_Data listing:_
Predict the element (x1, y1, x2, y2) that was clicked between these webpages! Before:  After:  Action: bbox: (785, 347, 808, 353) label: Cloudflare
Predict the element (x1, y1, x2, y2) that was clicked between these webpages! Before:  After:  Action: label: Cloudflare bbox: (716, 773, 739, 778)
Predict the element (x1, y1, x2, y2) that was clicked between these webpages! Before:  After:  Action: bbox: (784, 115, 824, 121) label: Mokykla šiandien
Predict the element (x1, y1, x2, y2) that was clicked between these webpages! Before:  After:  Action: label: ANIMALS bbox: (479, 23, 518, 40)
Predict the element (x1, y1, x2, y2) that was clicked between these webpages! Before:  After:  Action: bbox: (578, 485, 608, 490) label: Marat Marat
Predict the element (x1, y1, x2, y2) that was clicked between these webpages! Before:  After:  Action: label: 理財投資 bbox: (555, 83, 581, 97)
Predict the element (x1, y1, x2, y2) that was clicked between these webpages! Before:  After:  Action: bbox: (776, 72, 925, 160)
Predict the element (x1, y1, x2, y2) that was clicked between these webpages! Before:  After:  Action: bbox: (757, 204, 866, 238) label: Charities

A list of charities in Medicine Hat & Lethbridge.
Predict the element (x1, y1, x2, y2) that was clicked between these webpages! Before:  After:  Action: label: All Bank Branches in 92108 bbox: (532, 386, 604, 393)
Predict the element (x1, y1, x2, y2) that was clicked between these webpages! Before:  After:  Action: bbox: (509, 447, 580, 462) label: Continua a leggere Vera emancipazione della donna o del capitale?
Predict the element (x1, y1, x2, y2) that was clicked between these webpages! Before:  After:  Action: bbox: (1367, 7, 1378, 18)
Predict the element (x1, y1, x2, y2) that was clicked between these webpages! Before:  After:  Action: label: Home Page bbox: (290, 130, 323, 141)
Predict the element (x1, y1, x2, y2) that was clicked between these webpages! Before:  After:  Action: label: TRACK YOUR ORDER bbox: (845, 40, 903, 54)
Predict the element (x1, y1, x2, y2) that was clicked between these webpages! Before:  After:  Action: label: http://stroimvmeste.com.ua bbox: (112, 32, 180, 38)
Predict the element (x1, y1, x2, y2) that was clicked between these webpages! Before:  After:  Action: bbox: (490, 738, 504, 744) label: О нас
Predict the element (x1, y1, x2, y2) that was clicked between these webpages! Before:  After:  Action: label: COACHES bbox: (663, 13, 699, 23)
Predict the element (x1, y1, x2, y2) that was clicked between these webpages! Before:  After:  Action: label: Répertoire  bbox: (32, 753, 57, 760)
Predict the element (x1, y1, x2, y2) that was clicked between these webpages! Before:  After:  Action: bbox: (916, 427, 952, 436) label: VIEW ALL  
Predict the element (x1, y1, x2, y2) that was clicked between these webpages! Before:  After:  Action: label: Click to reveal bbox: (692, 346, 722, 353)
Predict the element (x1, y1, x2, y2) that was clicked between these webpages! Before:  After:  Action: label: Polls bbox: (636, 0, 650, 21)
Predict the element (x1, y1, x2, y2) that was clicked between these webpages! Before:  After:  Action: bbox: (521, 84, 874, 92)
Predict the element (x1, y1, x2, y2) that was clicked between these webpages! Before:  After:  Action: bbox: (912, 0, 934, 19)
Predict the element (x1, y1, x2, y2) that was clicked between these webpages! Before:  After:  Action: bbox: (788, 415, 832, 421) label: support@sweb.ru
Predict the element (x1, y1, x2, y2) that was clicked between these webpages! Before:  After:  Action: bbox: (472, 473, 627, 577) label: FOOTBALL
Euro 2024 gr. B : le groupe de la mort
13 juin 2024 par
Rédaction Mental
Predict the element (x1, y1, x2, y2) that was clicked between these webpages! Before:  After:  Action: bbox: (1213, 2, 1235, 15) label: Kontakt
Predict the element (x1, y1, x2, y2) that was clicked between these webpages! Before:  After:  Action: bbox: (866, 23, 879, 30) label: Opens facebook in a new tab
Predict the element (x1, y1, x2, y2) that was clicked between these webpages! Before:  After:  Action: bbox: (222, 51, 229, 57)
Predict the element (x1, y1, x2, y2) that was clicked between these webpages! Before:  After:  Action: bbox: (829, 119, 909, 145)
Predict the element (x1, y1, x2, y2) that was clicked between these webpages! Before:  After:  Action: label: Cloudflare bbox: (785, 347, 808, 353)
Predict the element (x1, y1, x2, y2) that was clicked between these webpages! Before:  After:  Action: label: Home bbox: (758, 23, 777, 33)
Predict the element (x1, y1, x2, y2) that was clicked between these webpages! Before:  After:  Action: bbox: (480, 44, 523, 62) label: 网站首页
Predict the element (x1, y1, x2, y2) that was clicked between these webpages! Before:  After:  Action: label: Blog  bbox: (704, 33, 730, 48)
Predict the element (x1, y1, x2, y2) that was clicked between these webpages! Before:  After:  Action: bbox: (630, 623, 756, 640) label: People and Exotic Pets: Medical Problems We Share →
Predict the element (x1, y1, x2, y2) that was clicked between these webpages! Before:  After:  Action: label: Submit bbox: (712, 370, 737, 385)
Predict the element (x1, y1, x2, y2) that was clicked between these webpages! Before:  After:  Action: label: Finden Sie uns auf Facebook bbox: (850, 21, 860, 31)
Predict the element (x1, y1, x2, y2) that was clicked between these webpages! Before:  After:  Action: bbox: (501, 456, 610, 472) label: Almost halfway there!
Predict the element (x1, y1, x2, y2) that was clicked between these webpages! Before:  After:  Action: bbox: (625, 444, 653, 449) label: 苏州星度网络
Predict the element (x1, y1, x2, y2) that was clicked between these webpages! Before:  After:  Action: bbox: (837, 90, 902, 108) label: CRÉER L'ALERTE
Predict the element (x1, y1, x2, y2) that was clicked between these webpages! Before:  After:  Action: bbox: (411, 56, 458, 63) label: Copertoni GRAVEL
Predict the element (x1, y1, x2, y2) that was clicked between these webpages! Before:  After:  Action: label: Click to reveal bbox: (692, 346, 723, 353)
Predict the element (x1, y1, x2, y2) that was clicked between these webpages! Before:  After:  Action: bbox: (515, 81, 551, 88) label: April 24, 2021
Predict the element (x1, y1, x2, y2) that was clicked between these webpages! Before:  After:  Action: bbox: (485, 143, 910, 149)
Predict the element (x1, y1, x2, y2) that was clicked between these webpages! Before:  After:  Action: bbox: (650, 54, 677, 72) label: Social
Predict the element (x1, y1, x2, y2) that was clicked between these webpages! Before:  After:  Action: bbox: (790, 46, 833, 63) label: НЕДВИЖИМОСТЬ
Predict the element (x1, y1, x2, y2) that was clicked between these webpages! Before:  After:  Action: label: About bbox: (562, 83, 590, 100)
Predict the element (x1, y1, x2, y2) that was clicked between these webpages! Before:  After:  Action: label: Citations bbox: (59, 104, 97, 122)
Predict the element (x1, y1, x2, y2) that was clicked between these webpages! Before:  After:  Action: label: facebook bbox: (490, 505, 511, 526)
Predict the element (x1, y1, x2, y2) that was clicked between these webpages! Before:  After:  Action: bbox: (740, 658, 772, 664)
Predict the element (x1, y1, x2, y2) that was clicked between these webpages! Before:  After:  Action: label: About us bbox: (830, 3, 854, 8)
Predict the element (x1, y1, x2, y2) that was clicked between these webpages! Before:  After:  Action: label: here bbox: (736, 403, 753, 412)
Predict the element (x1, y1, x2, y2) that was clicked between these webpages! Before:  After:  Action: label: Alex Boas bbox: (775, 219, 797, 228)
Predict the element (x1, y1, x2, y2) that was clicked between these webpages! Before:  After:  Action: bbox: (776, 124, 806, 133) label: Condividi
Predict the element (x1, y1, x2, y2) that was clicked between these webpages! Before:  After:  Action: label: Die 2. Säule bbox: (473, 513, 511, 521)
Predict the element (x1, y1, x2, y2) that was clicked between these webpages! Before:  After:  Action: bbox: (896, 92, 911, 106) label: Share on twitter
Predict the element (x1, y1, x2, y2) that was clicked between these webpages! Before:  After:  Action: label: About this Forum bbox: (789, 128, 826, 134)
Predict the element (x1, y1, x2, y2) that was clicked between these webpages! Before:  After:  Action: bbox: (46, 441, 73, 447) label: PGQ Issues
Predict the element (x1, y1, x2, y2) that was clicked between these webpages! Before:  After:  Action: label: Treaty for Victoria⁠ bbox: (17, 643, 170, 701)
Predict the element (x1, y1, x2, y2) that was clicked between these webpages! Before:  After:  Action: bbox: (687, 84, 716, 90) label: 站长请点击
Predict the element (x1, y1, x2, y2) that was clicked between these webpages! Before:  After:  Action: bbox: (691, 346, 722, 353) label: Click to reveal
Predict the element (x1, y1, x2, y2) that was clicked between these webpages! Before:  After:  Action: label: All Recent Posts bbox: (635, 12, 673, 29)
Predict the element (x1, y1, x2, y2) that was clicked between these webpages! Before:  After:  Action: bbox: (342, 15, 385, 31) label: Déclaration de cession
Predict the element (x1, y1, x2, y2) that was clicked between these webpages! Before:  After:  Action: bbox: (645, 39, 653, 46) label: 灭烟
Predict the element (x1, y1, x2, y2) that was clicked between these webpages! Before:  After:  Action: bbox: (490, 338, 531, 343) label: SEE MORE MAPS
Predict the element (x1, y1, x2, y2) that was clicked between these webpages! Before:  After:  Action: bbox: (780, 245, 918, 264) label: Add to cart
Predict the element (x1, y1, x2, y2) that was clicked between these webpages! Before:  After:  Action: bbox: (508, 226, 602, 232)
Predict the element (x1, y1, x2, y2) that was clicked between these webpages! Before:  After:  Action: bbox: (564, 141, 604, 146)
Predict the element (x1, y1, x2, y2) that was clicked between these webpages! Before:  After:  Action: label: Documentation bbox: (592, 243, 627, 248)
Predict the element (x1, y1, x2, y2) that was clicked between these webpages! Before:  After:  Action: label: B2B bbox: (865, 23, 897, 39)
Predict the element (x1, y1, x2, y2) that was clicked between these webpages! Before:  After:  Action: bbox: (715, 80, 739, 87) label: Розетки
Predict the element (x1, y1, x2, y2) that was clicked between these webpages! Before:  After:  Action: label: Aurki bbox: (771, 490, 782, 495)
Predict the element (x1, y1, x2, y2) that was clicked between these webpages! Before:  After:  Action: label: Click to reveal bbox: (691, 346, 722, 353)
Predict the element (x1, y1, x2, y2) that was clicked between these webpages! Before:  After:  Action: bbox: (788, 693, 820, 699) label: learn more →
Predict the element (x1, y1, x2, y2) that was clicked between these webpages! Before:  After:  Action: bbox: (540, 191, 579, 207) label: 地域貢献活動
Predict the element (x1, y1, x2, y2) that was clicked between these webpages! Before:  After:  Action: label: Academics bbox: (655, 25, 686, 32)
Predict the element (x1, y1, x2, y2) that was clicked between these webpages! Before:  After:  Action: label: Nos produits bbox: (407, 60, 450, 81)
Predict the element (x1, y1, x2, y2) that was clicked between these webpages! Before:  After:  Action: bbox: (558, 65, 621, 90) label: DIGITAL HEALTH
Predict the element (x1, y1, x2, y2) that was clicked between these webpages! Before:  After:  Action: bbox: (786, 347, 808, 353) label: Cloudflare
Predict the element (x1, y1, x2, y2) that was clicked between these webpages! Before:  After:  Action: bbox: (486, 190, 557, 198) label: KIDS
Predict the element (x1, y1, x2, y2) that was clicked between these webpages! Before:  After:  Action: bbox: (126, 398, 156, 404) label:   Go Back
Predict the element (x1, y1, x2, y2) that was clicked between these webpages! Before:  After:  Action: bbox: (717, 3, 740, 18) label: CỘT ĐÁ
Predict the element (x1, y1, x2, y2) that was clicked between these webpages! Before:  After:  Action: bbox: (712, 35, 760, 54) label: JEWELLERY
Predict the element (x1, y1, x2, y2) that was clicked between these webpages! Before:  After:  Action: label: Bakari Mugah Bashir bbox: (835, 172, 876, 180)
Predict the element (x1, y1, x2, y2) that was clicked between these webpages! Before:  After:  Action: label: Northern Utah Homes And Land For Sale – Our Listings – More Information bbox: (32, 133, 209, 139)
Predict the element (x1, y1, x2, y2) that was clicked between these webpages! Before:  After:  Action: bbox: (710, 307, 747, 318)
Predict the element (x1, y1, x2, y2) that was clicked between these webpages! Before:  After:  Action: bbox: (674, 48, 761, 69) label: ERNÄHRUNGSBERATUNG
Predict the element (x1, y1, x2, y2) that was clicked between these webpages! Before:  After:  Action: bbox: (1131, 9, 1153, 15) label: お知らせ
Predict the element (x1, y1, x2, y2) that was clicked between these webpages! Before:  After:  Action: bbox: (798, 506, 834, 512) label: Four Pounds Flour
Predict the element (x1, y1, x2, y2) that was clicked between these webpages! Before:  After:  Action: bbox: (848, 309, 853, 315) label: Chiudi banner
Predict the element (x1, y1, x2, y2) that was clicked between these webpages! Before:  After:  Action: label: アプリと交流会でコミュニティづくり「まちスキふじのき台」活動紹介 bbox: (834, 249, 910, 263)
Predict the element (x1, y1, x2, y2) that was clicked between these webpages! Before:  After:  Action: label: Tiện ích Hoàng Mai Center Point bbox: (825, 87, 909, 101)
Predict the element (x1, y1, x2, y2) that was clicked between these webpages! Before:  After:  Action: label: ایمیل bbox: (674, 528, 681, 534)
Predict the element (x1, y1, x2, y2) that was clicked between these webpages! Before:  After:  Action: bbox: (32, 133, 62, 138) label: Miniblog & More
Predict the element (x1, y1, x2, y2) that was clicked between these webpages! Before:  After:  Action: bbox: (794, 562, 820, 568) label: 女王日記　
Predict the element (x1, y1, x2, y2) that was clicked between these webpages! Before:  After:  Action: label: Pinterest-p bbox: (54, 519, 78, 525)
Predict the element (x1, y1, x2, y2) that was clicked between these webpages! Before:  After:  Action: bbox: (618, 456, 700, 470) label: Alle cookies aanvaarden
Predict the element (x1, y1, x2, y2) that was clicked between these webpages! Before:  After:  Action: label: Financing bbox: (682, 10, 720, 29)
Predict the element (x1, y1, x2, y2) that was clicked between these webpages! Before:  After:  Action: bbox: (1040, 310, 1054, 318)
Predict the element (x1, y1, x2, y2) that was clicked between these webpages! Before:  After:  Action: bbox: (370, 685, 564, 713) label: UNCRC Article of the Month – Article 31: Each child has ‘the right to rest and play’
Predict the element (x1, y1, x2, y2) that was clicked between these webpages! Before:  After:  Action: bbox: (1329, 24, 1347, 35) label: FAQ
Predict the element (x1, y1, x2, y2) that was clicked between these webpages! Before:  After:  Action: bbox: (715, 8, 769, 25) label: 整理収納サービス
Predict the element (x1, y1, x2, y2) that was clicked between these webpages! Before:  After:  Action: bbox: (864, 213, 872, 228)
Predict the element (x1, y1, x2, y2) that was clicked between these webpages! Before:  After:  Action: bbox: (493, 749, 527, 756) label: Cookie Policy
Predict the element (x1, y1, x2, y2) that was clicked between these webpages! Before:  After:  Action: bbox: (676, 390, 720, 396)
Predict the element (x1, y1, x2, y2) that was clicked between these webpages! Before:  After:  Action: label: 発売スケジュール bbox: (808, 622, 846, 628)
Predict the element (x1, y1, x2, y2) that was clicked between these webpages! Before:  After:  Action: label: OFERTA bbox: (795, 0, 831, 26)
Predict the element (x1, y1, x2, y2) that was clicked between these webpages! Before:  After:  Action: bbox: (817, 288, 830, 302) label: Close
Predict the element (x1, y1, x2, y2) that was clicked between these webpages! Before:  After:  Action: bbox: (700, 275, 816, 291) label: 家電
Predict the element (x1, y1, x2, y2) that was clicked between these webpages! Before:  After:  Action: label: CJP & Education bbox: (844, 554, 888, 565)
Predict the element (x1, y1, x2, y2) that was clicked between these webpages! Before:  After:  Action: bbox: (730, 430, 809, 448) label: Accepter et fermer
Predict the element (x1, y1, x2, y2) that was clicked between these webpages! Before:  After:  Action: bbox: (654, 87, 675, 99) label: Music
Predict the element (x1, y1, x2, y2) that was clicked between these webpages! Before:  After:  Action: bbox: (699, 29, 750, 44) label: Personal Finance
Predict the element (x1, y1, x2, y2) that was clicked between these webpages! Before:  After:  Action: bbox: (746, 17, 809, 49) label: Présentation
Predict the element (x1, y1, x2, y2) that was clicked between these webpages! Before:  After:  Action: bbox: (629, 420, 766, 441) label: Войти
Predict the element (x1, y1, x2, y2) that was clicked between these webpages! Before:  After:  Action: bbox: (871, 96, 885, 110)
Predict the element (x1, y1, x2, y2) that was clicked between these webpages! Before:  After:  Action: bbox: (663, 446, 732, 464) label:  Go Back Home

_Directions:_ Reproduce the rows above verbatim, starting with the row that contains "35) label: FAQ" and ending after the row that contains "label: Cookie Policy".

_Task output:_
Predict the element (x1, y1, x2, y2) that was clicked between these webpages! Before:  After:  Action: bbox: (1329, 24, 1347, 35) label: FAQ
Predict the element (x1, y1, x2, y2) that was clicked between these webpages! Before:  After:  Action: bbox: (715, 8, 769, 25) label: 整理収納サービス
Predict the element (x1, y1, x2, y2) that was clicked between these webpages! Before:  After:  Action: bbox: (864, 213, 872, 228)
Predict the element (x1, y1, x2, y2) that was clicked between these webpages! Before:  After:  Action: bbox: (493, 749, 527, 756) label: Cookie Policy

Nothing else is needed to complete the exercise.